Required action.
In this exercise, print only the lines from the line with "Given: Click the" to the last line of the data below, inclusive. Any pictures should be left out.

(Stored data)
* * *
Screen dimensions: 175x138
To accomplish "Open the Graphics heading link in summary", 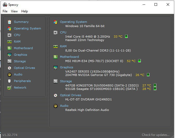I will [x=67, y=67].
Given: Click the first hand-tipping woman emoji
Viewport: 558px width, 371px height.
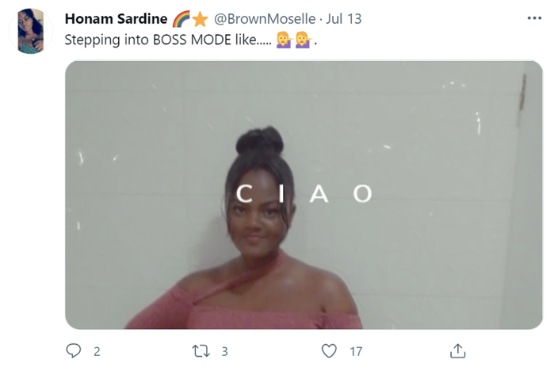Looking at the screenshot, I should pos(284,40).
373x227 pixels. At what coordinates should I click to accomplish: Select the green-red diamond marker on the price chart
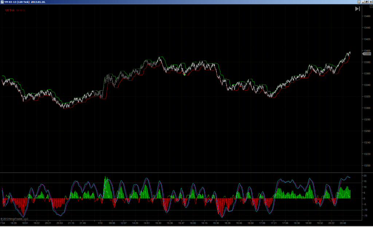[x=184, y=74]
* * *
Exercise answer.
Given: Click the first hand-tipping woman emoji
Viewport: 558px width, 371px height.
Looking at the screenshot, I should pos(284,40).
373x227 pixels. At what coordinates should I click to accomplish: Select the green-red diamond marker on the price chart
[x=184, y=74]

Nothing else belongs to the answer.